Le dessinateur français Jean Giraud alias Moebius est décédé samedi à Paris après une longue carrière qui en a fait un des maîtres de la bande dessinée européenne, reconnu aux États-Unis des lecteurs de comics et au Japon des fans de mangas.

«Il est mort ce matin des suites d'une longue maladie», a indiqué à l'AFP sa belle-soeur. Jean Henri Gaston Giraud de son vrai nom aurait eu 74 ans en mai.

«Toute la profession est sous le choc, totalement effondrée, même si on savait qu'il était gravement malade», a déclaré à l'AFP le secrétaire général de l'Association des critiques de BD (ACBD) Gilles Ratier.

«J'ai perdu un vrai bon pote», s'est désolé le dessinateur Boucq en saluant le talent d'un «maître du dessin réaliste», ainsi qu'un «réel talent humoristique» chez Moebius. Talent «dont il faisait encore largement preuve quand je l'ai vu il y a quinze jours, sur son lit d'hôpital, à l'égard des infirmières», a-t-il raconté à l'AFP.

Dessinateur et scénariste, Jean Giraud restera l'un des créateurs les plus audacieux et féconds du genre.

Gir, Giraud, Moebius, Moeb... Jean Giraud a dessiné en se multipliant pendant plus de 50 ans.

Sous son nom, il a créé en 1963 le lieutenant Blueberry, personnage de western devenu l'un des héros les plus célèbres de la BD française. «Mon ambition était féroce. Je voulais casser la baraque, que le monde de la BD soit stupéfait», avait raconté Giraud à l'AFP.

Sous le pseudonyme de Moebius, il a signé des oeuvres de science-fiction moins classiques. Deux facettes qui lui ont permis de devenir un artiste à la fois culte et très populaire.

«J'ai deux pôles, deux gestes. Quand je suis dans la peau de Moebius, je dessine en état de transe, j'essaye d'échapper à mon "moi"», a-t-il déclaré à l'AFP à l'occasion de la première rétrospective majeure consacrée à son oeuvre, en 2010 à la fondation Cartier pour l'art contemporain à Paris.

A ce moment-là, la calvitie et le pull camionneur avaient remplacé depuis longtemps les longs cheveux bruns et les chemises à fleurs de sa jeunesse. Mais il avait gardé les yeux de l'enfant de la banlieue parisienne qu'il était lorsqu'il avait publié ses premiers dessins en 1957, avant un séjour au Mexique qui le bouleversa.

«Ca m'a marqué pour la vie. Mon goût pour le fantastique est très lié à ça. J'ai eu l'impression d'être dans un western et, d'un coup, on basculait dans la modernité américaine», a-t-il expliqué.

Nourri de contre-culture américaine, il co-fonde en 1975 la revue «Métal Hurlant» et ressuscite Moebius, le pseudonyme qu'il avait utilisé une dizaine d'années plus tôt, inspiré du mathématicien allemand créateur du ruban du même nom.

«C'était une signature, un logo qui ouvrait toutes les portes que je voulais ouvrir. Ce que nous voulions, c'était sortir du cadre relativement restreint, sous surveillance parentale, policière, de la BD de l'époque», a-t-il commenté.

Il renouvelle le fantastique, invente un univers parallèle, explore les techniques graphiques et narratives. Il crée «Arzach», «l'Incal» et le «Major fatal», personnage improbable affublé d'un éternel casque colonial.

Moebius, c'est le triomphe de la liberté et de l'exploration. Un univers onirique digne du mythique «Little Nemo» de l'Américain Winsor McCay. Au cinéma, il collabore alors à la conception de films de Ridley Scott (A+) ou Luc Besson (Le cinquième élément).

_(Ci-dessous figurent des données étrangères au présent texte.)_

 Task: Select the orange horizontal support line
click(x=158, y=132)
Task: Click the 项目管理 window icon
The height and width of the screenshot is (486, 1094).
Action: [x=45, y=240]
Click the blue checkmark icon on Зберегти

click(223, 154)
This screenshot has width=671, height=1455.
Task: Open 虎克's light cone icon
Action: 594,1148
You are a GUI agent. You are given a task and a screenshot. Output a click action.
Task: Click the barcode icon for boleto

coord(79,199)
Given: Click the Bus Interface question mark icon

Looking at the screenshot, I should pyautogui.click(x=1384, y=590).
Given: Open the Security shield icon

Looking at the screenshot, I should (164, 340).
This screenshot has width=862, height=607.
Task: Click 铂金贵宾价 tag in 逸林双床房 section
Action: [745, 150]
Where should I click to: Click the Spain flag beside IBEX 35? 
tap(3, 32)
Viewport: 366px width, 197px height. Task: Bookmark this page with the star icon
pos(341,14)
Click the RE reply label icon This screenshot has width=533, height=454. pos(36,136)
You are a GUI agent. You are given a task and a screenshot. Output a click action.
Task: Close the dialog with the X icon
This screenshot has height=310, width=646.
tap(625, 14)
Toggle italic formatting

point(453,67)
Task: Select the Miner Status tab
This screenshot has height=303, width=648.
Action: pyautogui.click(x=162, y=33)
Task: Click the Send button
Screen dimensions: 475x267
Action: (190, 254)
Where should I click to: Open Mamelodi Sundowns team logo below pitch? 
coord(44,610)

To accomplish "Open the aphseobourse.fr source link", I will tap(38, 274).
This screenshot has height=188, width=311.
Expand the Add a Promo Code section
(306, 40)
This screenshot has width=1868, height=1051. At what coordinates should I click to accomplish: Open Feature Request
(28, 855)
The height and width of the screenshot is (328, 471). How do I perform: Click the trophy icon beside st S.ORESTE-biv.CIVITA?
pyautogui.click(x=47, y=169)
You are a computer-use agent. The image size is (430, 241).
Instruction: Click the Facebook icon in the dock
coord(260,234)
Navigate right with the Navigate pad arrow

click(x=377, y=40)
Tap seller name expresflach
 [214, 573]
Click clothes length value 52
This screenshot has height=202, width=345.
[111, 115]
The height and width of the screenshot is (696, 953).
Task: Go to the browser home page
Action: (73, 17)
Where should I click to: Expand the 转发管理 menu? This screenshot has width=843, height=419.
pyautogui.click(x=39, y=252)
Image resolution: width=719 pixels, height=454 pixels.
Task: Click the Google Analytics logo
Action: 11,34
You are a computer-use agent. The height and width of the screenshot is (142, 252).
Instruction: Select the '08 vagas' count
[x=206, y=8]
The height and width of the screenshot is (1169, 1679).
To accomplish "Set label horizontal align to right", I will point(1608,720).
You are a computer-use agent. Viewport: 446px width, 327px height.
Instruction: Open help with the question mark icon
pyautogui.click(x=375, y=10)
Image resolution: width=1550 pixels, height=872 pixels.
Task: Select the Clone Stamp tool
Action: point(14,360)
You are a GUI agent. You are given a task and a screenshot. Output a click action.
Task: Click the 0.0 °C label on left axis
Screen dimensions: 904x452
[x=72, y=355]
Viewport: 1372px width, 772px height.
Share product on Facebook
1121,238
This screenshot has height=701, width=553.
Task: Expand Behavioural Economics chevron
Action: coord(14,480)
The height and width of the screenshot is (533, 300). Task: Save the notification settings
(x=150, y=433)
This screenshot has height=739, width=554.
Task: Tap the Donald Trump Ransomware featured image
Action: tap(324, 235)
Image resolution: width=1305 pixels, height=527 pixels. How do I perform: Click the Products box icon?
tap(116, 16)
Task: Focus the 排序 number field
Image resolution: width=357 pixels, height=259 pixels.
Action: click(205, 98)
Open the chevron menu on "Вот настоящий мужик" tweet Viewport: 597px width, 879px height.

Il travaille également avec Stan Lee et illustre un Surfeur d'Argent, fait rare pour un Européen au pays des comics. Plus tard, il revisite le mythe d'Icare avec Jiro Taniguchi, un maître du manga japonais.

«Une chose importante dans ce métier, c'est d'être capable de s'évaluer. Surtout au début... après on s'en fout. A l'heure actuelle, je serais incapable de dire quelle est ma valeur en tant que dessinateur».

Le marché de l'art l'a fait pour lui. Fin 2007, une planche d'Arzach s'est vendue 58 242 euros aux enchères.